Weeks four through twelve are horrendous. You're frozen with fear over being on the wrong side of that nearly-twenty-percent first trimester miscarriage statistic. Eight weeks makes your first appointment but all your OB can do is prod at your abdomen and guess whether your uterus is associated with the correct fruit comparison. Then you go home. Your baby's heart could have not started to beat when it was supposed to and you wouldn't know it. Or it could start and then stop and you'll have no idea until you start to bleed, days or weeks later. You obsess over your symptoms. Are they appearing? Are they "normal"? Are they lessening? Because the girls on Google say that they lost their morning sickness before that missed miscarriage. It doesn't matter that a hundred other girls said their symptoms wax and wane in a healthy pregnancy.
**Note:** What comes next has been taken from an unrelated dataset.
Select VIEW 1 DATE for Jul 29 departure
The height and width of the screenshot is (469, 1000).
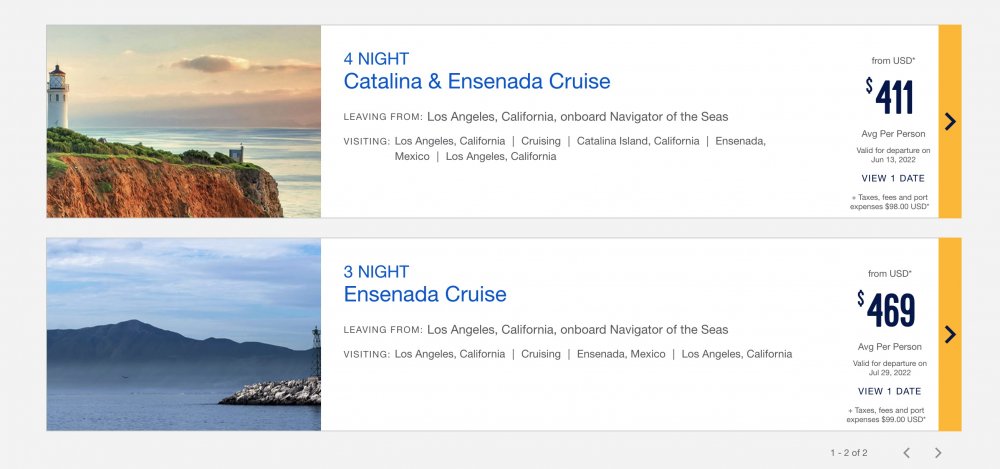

Then you finally hit week twelve! The much sought-after week twelve! It's glorious, and you feel unstoppable for at least three solid minutes before the worry returns.
You're told that the worry lessens as you go along. And it does, somewhat. I certainly feel more confident in the second tri than I did in the first. But no matter what week you're at, you'll hear about someone who lost their baby one to two weeks ahead of you. People love to tell pregnant ladies stories they've heard about dead babies.
I think the worrying doesn't go away until birth. And then you just get a whole new set of worries. So I suppose that my best advice is to keep yourself as distracted as possible. For the love of god, don't Google things. Don't read about pregnancy on the internet. And think about population. Every single human on this earth was once an x-week-old fetus.
And now I'm only at week fifteen!! Week twelve happened six months ago. How am I only at week fifteen??